Print the data that follows exactly, leaving nothing out.
*** Provided data ***
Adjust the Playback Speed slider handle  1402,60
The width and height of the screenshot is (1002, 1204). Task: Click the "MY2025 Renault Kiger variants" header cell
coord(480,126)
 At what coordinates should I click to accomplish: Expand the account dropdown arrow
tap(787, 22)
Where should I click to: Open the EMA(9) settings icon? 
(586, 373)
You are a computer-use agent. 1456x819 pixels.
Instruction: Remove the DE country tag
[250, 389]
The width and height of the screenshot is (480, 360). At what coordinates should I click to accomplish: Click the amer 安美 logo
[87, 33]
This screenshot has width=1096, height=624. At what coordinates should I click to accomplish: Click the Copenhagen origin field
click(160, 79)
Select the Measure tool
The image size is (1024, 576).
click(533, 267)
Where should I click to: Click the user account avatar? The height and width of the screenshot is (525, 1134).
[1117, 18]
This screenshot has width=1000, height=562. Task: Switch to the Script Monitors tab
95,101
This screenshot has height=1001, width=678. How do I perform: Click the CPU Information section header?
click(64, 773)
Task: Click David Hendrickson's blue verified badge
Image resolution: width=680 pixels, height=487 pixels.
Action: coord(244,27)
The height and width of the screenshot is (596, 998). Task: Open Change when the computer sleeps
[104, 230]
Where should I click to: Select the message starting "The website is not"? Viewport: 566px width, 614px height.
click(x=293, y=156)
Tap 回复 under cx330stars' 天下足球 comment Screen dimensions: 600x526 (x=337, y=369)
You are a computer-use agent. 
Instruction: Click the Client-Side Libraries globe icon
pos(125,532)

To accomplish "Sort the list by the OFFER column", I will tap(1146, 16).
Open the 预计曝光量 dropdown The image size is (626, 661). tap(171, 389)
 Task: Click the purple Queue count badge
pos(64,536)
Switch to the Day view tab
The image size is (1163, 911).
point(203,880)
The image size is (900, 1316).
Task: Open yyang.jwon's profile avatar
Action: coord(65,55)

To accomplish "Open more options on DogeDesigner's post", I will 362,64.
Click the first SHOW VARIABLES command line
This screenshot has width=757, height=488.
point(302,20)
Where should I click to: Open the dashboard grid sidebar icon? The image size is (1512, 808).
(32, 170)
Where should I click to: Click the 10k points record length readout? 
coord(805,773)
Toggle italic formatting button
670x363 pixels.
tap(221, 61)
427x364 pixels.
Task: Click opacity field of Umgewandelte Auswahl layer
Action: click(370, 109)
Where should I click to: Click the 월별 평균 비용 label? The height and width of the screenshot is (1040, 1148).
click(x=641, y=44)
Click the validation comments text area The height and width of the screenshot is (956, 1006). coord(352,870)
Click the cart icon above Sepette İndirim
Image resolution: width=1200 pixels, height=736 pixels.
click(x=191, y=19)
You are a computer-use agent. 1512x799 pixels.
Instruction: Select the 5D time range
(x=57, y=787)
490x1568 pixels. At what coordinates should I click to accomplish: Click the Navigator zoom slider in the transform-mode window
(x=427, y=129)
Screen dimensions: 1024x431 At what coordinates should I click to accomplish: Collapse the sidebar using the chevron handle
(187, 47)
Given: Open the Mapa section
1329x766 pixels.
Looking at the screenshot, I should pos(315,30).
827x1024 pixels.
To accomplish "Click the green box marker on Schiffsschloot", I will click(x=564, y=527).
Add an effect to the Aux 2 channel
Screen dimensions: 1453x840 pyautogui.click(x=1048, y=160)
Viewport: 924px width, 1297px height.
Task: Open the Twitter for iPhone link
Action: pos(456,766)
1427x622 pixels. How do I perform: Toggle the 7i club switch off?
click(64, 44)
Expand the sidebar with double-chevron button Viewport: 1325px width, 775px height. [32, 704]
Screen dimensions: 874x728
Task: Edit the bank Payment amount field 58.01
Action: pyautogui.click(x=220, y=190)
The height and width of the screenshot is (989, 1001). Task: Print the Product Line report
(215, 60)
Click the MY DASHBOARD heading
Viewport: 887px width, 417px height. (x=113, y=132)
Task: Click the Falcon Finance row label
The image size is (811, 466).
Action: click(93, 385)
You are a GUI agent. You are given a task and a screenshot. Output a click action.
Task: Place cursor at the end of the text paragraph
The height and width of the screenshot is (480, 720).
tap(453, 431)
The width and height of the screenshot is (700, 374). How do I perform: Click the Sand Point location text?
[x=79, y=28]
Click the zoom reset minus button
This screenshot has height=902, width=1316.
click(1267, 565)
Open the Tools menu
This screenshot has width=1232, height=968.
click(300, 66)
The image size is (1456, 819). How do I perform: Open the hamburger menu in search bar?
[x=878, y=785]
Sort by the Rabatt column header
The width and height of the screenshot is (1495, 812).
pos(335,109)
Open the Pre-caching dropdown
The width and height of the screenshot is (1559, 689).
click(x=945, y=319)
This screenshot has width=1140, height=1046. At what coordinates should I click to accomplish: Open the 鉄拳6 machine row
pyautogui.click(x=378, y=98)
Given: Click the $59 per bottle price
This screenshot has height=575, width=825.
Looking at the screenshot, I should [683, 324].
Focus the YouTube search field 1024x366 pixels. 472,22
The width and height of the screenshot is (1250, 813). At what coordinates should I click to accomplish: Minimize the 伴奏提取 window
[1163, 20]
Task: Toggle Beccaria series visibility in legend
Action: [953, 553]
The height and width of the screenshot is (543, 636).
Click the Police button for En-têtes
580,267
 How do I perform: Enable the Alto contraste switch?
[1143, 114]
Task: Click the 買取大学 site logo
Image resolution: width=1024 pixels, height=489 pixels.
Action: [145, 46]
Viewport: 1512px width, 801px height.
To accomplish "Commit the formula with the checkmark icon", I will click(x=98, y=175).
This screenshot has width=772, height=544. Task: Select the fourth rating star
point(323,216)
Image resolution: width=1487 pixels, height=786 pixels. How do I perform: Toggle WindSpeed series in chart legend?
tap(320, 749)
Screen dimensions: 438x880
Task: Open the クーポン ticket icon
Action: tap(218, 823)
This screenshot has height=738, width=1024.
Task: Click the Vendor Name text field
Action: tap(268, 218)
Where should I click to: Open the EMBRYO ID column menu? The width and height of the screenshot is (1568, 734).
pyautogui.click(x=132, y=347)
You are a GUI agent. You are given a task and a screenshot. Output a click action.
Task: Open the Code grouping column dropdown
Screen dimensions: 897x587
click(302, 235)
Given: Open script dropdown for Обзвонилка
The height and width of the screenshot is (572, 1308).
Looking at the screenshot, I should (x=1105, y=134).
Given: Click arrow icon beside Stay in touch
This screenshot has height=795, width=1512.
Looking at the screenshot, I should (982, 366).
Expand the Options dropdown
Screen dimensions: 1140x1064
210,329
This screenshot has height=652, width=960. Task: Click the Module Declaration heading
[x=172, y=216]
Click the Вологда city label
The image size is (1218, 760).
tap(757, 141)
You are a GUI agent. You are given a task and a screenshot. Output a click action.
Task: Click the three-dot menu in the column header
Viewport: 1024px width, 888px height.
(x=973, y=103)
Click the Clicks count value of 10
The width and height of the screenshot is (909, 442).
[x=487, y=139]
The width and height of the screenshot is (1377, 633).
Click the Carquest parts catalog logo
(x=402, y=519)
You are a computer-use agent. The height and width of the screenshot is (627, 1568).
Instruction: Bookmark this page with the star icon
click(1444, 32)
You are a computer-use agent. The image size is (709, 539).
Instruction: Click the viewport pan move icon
*** End of Provided data ***
§ **Result of the exercise**
Adjust the Playback Speed slider handle  1402,60
The width and height of the screenshot is (1002, 1204). Task: Click the "MY2025 Renault Kiger variants" header cell
coord(480,126)
 At what coordinates should I click to accomplish: Expand the account dropdown arrow
tap(787, 22)
Where should I click to: Open the EMA(9) settings icon? 
(586, 373)
You are a computer-use agent. 1456x819 pixels.
Instruction: Remove the DE country tag
[250, 389]
The width and height of the screenshot is (480, 360). At what coordinates should I click to accomplish: Click the amer 安美 logo
[87, 33]
This screenshot has width=1096, height=624. At what coordinates should I click to accomplish: Click the Copenhagen origin field
click(160, 79)
Select the Measure tool
The image size is (1024, 576).
click(533, 267)
Where should I click to: Click the user account avatar? The height and width of the screenshot is (525, 1134).
[1117, 18]
This screenshot has width=1000, height=562. Task: Switch to the Script Monitors tab
95,101
This screenshot has height=1001, width=678. How do I perform: Click the CPU Information section header?
click(64, 773)
Task: Click David Hendrickson's blue verified badge
Image resolution: width=680 pixels, height=487 pixels.
Action: coord(244,27)
The height and width of the screenshot is (596, 998). Task: Open Change when the computer sleeps
[104, 230]
Where should I click to: Select the message starting "The website is not"? Viewport: 566px width, 614px height.
click(x=293, y=156)
Tap 回复 under cx330stars' 天下足球 comment Screen dimensions: 600x526 (x=337, y=369)
You are a computer-use agent. 
Instruction: Click the Client-Side Libraries globe icon
pos(125,532)

To accomplish "Sort the list by the OFFER column", I will tap(1146, 16).
Open the 预计曝光量 dropdown The image size is (626, 661). tap(171, 389)
 Task: Click the purple Queue count badge
pos(64,536)
Switch to the Day view tab
The image size is (1163, 911).
point(203,880)
The image size is (900, 1316).
Task: Open yyang.jwon's profile avatar
Action: coord(65,55)

To accomplish "Open more options on DogeDesigner's post", I will 362,64.
Click the first SHOW VARIABLES command line
This screenshot has width=757, height=488.
point(302,20)
Where should I click to: Open the dashboard grid sidebar icon? The image size is (1512, 808).
(32, 170)
Where should I click to: Click the 10k points record length readout? 
coord(805,773)
Toggle italic formatting button
670x363 pixels.
tap(221, 61)
427x364 pixels.
Task: Click opacity field of Umgewandelte Auswahl layer
Action: click(370, 109)
Where should I click to: Click the 월별 평균 비용 label? The height and width of the screenshot is (1040, 1148).
click(x=641, y=44)
Click the validation comments text area The height and width of the screenshot is (956, 1006). coord(352,870)
Click the cart icon above Sepette İndirim
Image resolution: width=1200 pixels, height=736 pixels.
click(x=191, y=19)
You are a computer-use agent. 1512x799 pixels.
Instruction: Select the 5D time range
(x=57, y=787)
490x1568 pixels. At what coordinates should I click to accomplish: Click the Navigator zoom slider in the transform-mode window
(x=427, y=129)
Screen dimensions: 1024x431 At what coordinates should I click to accomplish: Collapse the sidebar using the chevron handle
(187, 47)
Given: Open the Mapa section
1329x766 pixels.
Looking at the screenshot, I should pos(315,30).
827x1024 pixels.
To accomplish "Click the green box marker on Schiffsschloot", I will click(x=564, y=527).
Add an effect to the Aux 2 channel
Screen dimensions: 1453x840 pyautogui.click(x=1048, y=160)
Viewport: 924px width, 1297px height.
Task: Open the Twitter for iPhone link
Action: pos(456,766)
1427x622 pixels. How do I perform: Toggle the 7i club switch off?
click(64, 44)
Expand the sidebar with double-chevron button Viewport: 1325px width, 775px height. [32, 704]
Screen dimensions: 874x728
Task: Edit the bank Payment amount field 58.01
Action: pyautogui.click(x=220, y=190)
The height and width of the screenshot is (989, 1001). Task: Print the Product Line report
(215, 60)
Click the MY DASHBOARD heading
Viewport: 887px width, 417px height. (x=113, y=132)
Task: Click the Falcon Finance row label
The image size is (811, 466).
Action: click(93, 385)
You are a GUI agent. You are given a task and a screenshot. Output a click action.
Task: Place cursor at the end of the text paragraph
The height and width of the screenshot is (480, 720).
tap(453, 431)
The width and height of the screenshot is (700, 374). How do I perform: Click the Sand Point location text?
[x=79, y=28]
Click the zoom reset minus button
This screenshot has height=902, width=1316.
click(1267, 565)
Open the Tools menu
This screenshot has width=1232, height=968.
click(300, 66)
The image size is (1456, 819). How do I perform: Open the hamburger menu in search bar?
[x=878, y=785]
Sort by the Rabatt column header
The width and height of the screenshot is (1495, 812).
pos(335,109)
Open the Pre-caching dropdown
The width and height of the screenshot is (1559, 689).
click(x=945, y=319)
This screenshot has width=1140, height=1046. At what coordinates should I click to accomplish: Open the 鉄拳6 machine row
pyautogui.click(x=378, y=98)
Given: Click the $59 per bottle price
This screenshot has height=575, width=825.
Looking at the screenshot, I should [683, 324].
Focus the YouTube search field 1024x366 pixels. 472,22
The width and height of the screenshot is (1250, 813). At what coordinates should I click to accomplish: Minimize the 伴奏提取 window
[1163, 20]
Task: Toggle Beccaria series visibility in legend
Action: [953, 553]
The height and width of the screenshot is (543, 636).
Click the Police button for En-têtes
580,267
 How do I perform: Enable the Alto contraste switch?
[1143, 114]
Task: Click the 買取大学 site logo
Image resolution: width=1024 pixels, height=489 pixels.
Action: [145, 46]
Viewport: 1512px width, 801px height.
To accomplish "Commit the formula with the checkmark icon", I will click(x=98, y=175).
This screenshot has width=772, height=544. Task: Select the fourth rating star
point(323,216)
Image resolution: width=1487 pixels, height=786 pixels. How do I perform: Toggle WindSpeed series in chart legend?
tap(320, 749)
Screen dimensions: 438x880
Task: Open the クーポン ticket icon
Action: tap(218, 823)
This screenshot has height=738, width=1024.
Task: Click the Vendor Name text field
Action: tap(268, 218)
Where should I click to: Open the EMBRYO ID column menu? The width and height of the screenshot is (1568, 734).
pyautogui.click(x=132, y=347)
You are a GUI agent. You are given a task and a screenshot. Output a click action.
Task: Open the Code grouping column dropdown
Screen dimensions: 897x587
click(302, 235)
Given: Open script dropdown for Обзвонилка
The height and width of the screenshot is (572, 1308).
Looking at the screenshot, I should (x=1105, y=134).
Given: Click arrow icon beside Stay in touch
This screenshot has height=795, width=1512.
Looking at the screenshot, I should (982, 366).
Expand the Options dropdown
Screen dimensions: 1140x1064
210,329
This screenshot has height=652, width=960. Task: Click the Module Declaration heading
[x=172, y=216]
Click the Вологда city label
The image size is (1218, 760).
tap(757, 141)
You are a GUI agent. You are given a task and a screenshot. Output a click action.
Task: Click the three-dot menu in the column header
Viewport: 1024px width, 888px height.
(x=973, y=103)
Click the Clicks count value of 10
The width and height of the screenshot is (909, 442).
[x=487, y=139]
The width and height of the screenshot is (1377, 633).
Click the Carquest parts catalog logo
(x=402, y=519)
You are a computer-use agent. The height and width of the screenshot is (627, 1568).
Instruction: Bookmark this page with the star icon
click(1444, 32)
You are a computer-use agent. The image size is (709, 539).
Instruction: Click the viewport pan move icon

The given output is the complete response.